Kuchar continues his steady arc of improvement and is now the fourth ranked player in the world and will try to win his first major at the U.S. Open in two weeks at Merion outside of Philadelphia.
 

Don Wassall

Administrator
Staff member
Joined
Sep 30, 2004
Messages
30,319
Location
Pennsylvania
19 year old Jordan Spieth won the John Deere Classic today on the fifth playoff hole, the first teenager to win a PGA event since 1931! Very impressive.

Across the pond, Phil Mickelson tuned up for this week's upcoming British Open by winning the Scottish Open, a European Tour event.
 

Matra2

Master
Joined
Jul 6, 2011
Messages
2,317
Hunter Mahan has withdrawn from the Canadian Open, despite being the leader, because his wife is in labour. Talk about a lack of respect for the tournament. I guess this particular PGA event isn't important to him.

Unless it is a death or serious illness in the family any player who withdraws mid-tournament should be punished. I'd ban him from the next major and if I were the Canadian Open organisers I would not invite him back.
 

Don Wassall

Administrator
Staff member
Joined
Sep 30, 2004
Messages
30,319
Location
Pennsylvania
I doubt Mahan will take any criticism at all. Taking time off to be with the wife when she gives birth is the trend in all pro sports. The feminist left will applaud him and so will the SoCons (social conservatives, or conservative feminists) for "manning up."
 

Matra2

Master
Joined
Jul 6, 2011
Messages
2,317
I doubt Mahan will take any criticism at all. Taking time off to be with the wife when she gives birth is the trend in all pro sports. The feminist left will applaud him and so will the SoCons (social conservatives, or conservative feminists) for "manning up."

It's pathetic. How did women ever cope in the past without their husbands in the delivery room?
 

Carolina Speed

Hall of Famer
Joined
Feb 13, 2011
Messages
5,307
Hunter Mahan has withdrawn from the Canadian Open, despite being the leader, because his wife is in labour. Talk about a lack of respect for the tournament. I guess this particular PGA event isn't important to him.

Unless it is a death or serious illness in the family any player who withdraws mid-tournament should be punished.
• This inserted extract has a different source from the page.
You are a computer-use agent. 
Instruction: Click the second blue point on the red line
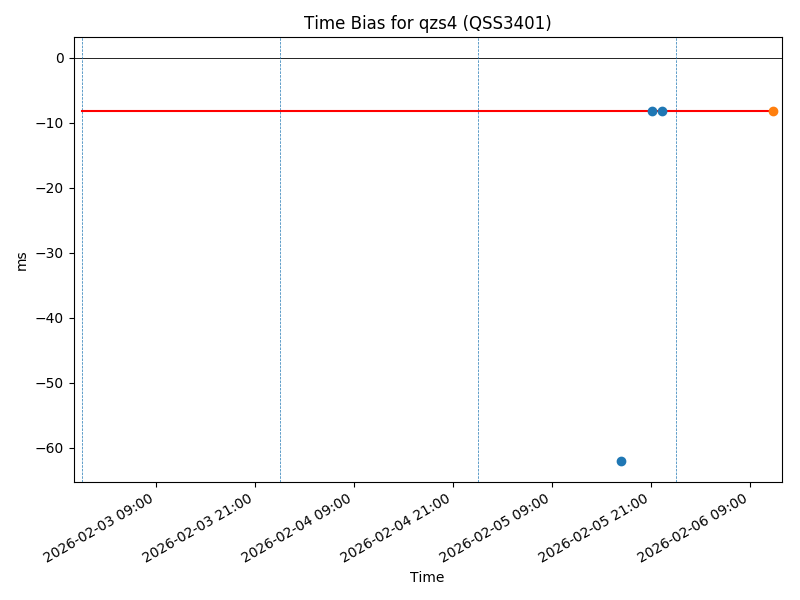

I'd ban him from the next major and if I were the Canadian Open organisers I would not invite him back.

If he thought his wife would go into labor, he should have never entered the tournament in the first place. I may catch hell from you guys on this, but being the father of 3 children, I have been there for all of their births. It beats deadbeat dads fathering children out of wed-lock. If you've ever been in the delivery room, you know giving birth is a serious thing. A lot of things can go wrong, so while I disagree with the way Mahan handled the tournament, I applaud him for being there for his wife and hopefully soon to be healthy child.
 

Colonel_Reb

Hall of Famer
Joined
Jan 9, 2005
Messages
13,987
Location
The Deep South
If he thought his wife would go into labor, he should have never entered the tournament in the first place. I may catch hell from you guys on this, but being the father of 3 children, I have been there for all of their births. It beats deadbeat dads fathering children out of wed-lock. If you've ever been in the delivery room, you know giving birth is a serious thing. A lot of things can go wrong, so while I disagree with the way Mahan handled the tournament, I applaud him for being there for his wife and hopefully soon to be healthy child.
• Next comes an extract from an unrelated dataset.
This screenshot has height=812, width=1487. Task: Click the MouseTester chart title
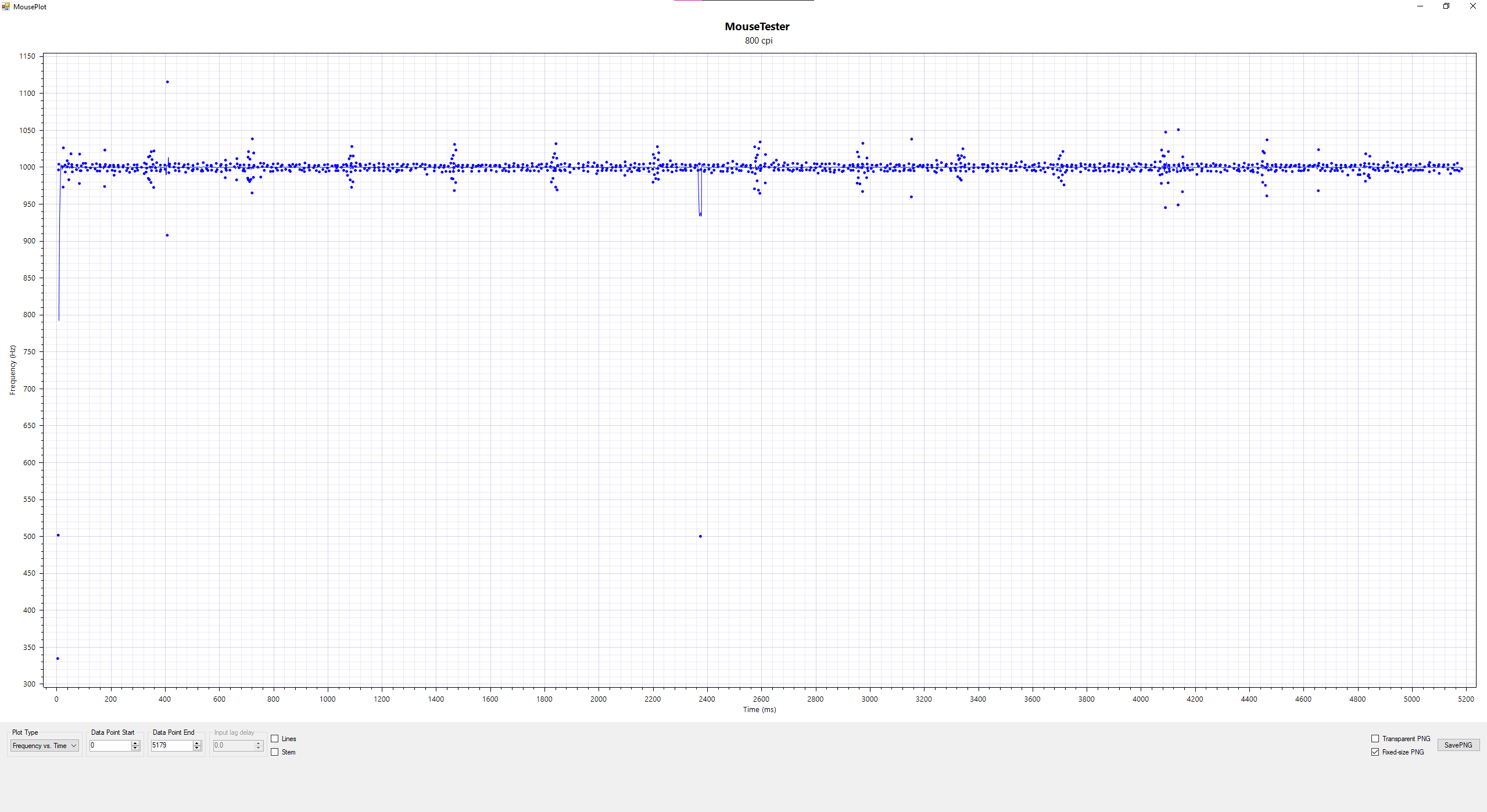[x=757, y=27]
Two thumbs up on that post, Carolina Speed! I agree completely, even though I'm not a father yet. I look forward to being there on the day my children are born, if the Lord blesses me and my wife with them. Mahan should have skipped it altogether and just been there for his family. To many American men (unmarried and married) just go through the motions of fatherhood, not really leading their family or setting a good example, even if their wife is willing to submit to and follow him. You should be there on day one and get off to a good start at being a father. :thumbup::thumbup:
 

Don Wassall

Administrator
Staff member
Joined
Sep 30, 2004
Messages
30,319
Location
Pennsylvania
If he thought his wife would go into labor, he should have never entered the tournament in the first place. I may catch hell from you guys on this, but being the father of 3 children, I have been there for all of their births. It beats deadbeat dads fathering children out of wed-lock. If you've ever been in the delivery room, you know giving birth is a serious thing. A lot of things can go wrong, so while I disagree with the way Mahan handled the tournament, I applaud him for being there for his wife and hopefully soon to be healthy child.

I agree with your post and don't have an issue with what Mahan did, my point was that there was no way he was going to get any criticism for it. Anyone in the corporate media who did would have been instantly pilloried from all directions. You're right that he should have withdrawn before the tournament started instead of mid-way through it.
 

jaxvid

Hall of Famer
Joined
Oct 15, 2004
Messages
7,247
Location
Michigan
I agree with your post and don't have an issue with what Mahan did, my point was that there was no way he was going to get any criticism for it. Anyone in the corporate media who did would have been instantly pilloried from all directions. You're right that he should have withdrawn before the tournament started instead of mid-way through it.

I think a team sport is different then an individual one. The team counts on the player to be there and pays him well for it. For an individual sport the only one he's hurting is himself so for whatever reason he wants to quit a tournament is okay with me. He should have postponed playing if his wife was in labor but I didn't follow the story closely and I know from experience you can get that call at anytime after a few months. You can't take 9+ months off from work waiting on it. And it's almost guarenteed to happen at the work possible time.

Basically you have to be with your wife during labor. I kinda wish it was the old days where it was okay for them to call you after the screaming was over but it's not. You'd have trouble living with yourself if something happened and you weren't there when your wife needed you. It's different now.
 

Europe

Mentor
Joined
Oct 26, 2008
Messages
1,642
I think a team sport is different then an individual one. The team counts on the player to be there and pays him well for it. For an individual sport the only one he's hurting is himself so for whatever reason he wants to quit a tournament is okay with me. He should have postponed playing if his wife was in labor but I didn't follow the story closely and I know from experience you can get that call at anytime after a few months. You can't take 9+ months off from work waiting on it. And it's almost guarenteed to happen at the work possible time.

Basically you have to be with your wife during labor. I kinda wish it was the old days where it was okay for them to call you after the screaming was over but it's not. You'd have trouble living with yourself if something happened and you weren't there when your wife needed you. It's different now.

Why isn't it ok not to be in the room? Is it feminism? How did this nonsense start? What are you going to do that the doctor can't do?

If you are on a team, you definitely should play, especially in the NFL when there are so few games.
 

scroat

Guru
Joined
Sep 2, 2012
Messages
217
Why isn't it ok not to be in the room? Is it feminism? How did this nonsense start? What are you going to do that the doctor can't do?

If you are on a team, you definitely should play, especially in the NFL when there are so few games.

Do any of our non-American contributors know if this is a world wide phenomenon or strictly in the west?